There are three grades of listed building. Grade 1 is the most important. These are buildings of exceptional interest and comprise around only 2% of all listed buildings. Grade 2* are particularly important buildings with around 4% of buildings falling into this category. The remainder fall within Grade 2.

Buildings are usually listed following either a periodic re-survey of an area or in response to a request for a building to be listed. Anyone can propose a case to the Historic England for a building to be listed. Owners are normally consulted prior to listings being confirmed but if a building is under threat it can be spot listed. All pre 1700 buildings in original or near original condition will qualify for listing along with most buildings from 1700 to 1840, buildings of character and quality dating from 1840 onwards and the very highest quality post 1914 buildings.

Only selected buildings from the period after 1914 are normally listed. Buildings which are less than 30 years old are normally listed only if they are of outstanding quality and are under threat. Buildings which are less than ten years old are not listed.

There are several different reasons why a building may be listed. The main criteria are set out below.

  • Architectural interest: the lists are meant to include all buildings which are of importance to the nation for the interest of their architectural design, decoration and craftsmanship; also important examples of particular building types and techniques (e.g. buildings displaying technological innovation or virtuosity) and significant plan forms.
  • Historic interest: this includes buildings which illustrate important aspects of the nation's social, economic, cultural or military history.
  • Close historical associations with nationally important people or events.
  • Group value, especially where buildings comprise an important architectural or historic unity or a fine example of planning (e.g. squares, terraces or model villages).

Working with listed

Once a building has been listed, any internal or external works of alteration, extension or demolition which affect the character of a listed building will require listed building consent - usually from the local planning authority but occasionally from the Department. This can extend to painting of the exterior and will certainly include replacement of windows, unless this is merely repair and maintenance work being carried out on a like for like basis (in both materials and design). It is safest to assume that only the most minor like for like repairs will not require listed building consent. As the extent of the listing protection extends to certain buildings within the curtilage of the listed building (those which are either attached to the main building or which pre-date 1948) listed building consent will also be required for works or demolition to such curtilage listed buildings or structures.

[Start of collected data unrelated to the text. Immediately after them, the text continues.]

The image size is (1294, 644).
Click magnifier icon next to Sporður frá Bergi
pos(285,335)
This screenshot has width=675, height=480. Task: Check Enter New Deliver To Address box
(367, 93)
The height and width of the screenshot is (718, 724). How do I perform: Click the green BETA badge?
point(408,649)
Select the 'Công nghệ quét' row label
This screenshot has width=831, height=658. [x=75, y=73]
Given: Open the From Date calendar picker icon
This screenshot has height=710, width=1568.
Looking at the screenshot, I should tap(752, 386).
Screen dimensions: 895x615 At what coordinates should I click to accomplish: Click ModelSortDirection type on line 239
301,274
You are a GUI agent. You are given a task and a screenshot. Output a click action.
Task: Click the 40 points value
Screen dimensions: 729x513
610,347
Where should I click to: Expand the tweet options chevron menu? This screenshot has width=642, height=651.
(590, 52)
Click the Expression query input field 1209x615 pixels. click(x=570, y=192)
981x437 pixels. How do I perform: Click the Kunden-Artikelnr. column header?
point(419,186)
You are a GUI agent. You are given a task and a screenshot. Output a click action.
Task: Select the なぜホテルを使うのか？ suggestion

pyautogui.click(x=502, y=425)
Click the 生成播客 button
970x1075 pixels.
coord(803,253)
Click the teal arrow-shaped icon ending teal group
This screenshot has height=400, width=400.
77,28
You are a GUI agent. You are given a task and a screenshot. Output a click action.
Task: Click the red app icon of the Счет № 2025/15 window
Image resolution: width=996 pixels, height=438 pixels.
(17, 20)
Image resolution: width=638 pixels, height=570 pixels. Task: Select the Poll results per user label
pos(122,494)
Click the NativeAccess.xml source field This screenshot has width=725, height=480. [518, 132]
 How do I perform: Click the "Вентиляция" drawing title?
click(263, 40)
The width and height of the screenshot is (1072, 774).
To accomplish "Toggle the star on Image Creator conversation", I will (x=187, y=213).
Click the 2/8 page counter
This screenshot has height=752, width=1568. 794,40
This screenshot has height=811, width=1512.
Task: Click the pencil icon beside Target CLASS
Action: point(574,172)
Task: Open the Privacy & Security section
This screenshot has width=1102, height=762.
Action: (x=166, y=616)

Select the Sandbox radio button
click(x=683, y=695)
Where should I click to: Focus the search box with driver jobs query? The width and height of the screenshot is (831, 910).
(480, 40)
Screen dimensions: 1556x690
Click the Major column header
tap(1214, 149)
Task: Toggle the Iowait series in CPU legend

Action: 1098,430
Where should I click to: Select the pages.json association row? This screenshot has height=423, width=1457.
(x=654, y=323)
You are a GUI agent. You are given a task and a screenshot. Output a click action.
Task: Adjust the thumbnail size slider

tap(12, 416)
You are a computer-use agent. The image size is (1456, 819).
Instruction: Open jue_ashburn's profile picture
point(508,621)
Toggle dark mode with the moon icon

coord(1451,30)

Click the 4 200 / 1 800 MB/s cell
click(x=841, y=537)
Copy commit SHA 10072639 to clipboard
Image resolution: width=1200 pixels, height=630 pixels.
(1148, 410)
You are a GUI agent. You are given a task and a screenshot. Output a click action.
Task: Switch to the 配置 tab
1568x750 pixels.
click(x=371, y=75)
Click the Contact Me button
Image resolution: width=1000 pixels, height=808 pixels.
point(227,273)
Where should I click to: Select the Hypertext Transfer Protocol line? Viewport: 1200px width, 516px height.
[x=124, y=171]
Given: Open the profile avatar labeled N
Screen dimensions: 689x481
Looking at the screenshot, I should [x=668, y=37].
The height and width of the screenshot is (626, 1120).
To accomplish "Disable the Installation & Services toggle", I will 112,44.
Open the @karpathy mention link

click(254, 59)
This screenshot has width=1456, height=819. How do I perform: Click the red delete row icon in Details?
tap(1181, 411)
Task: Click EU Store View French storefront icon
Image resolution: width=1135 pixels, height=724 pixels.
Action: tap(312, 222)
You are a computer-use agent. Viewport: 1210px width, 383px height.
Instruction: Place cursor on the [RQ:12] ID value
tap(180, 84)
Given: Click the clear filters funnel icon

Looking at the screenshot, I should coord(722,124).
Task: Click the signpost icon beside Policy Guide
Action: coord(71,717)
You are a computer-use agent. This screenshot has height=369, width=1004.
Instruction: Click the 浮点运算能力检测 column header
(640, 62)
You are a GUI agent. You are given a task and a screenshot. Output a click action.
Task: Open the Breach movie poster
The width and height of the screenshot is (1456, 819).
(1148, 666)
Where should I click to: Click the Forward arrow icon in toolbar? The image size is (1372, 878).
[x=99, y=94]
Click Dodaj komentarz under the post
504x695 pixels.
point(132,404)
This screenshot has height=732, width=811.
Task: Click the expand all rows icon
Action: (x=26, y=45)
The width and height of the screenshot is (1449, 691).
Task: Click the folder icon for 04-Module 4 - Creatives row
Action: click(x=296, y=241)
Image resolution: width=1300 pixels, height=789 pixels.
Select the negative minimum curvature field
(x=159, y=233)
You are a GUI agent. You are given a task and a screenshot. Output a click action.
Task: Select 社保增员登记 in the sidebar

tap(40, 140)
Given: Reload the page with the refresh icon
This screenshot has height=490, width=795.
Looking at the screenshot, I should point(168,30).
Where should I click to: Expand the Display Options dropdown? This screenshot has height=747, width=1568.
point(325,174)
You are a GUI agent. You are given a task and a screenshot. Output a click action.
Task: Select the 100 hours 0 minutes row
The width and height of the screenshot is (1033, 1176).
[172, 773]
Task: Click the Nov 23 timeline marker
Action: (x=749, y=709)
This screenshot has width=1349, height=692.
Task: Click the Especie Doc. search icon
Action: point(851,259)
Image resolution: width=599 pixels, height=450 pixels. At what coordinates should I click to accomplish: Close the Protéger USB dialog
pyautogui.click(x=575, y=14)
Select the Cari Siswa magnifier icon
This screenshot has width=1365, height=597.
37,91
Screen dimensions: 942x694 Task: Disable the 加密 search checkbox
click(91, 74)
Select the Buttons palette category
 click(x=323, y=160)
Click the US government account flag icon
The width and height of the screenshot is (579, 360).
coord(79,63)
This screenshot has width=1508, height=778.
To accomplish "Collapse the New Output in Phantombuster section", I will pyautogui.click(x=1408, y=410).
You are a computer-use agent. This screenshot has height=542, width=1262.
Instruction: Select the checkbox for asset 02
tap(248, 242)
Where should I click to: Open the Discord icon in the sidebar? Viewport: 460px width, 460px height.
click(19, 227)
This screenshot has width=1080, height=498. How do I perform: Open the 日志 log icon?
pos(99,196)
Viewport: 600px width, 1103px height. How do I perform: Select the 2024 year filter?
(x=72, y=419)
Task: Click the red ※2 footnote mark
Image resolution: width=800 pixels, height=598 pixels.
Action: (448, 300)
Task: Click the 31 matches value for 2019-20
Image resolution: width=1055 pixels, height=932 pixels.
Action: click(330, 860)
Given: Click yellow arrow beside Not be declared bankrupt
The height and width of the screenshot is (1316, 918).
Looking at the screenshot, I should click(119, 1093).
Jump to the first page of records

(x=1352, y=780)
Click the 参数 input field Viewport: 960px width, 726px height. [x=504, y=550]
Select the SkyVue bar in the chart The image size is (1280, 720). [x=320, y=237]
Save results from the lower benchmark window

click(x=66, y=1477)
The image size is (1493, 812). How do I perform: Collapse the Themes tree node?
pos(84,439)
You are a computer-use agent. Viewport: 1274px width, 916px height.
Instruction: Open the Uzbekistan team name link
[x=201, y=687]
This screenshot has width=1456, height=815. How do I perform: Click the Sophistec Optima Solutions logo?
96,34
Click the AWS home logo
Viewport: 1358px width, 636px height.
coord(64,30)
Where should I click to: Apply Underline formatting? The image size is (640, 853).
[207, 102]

Carrying out works to a listed building without consent is a criminal offence, with significant penalties.

If a listed building falls into disrepair or is allowed to become derelict, the local planning authority have powers to carry out works urgently necessary for the preservation of the building and can recover their costs from the owner. The authority can also serve something called a repairs notice, requiring works to be carried out and the sanction for non-compliance is for the authority to compulsorily purchase the building. 

The granting of listing status to a building may give it kudos, but it also comes with a range of obligations and the need to comply with some quite onerous duties when carrying works to the building.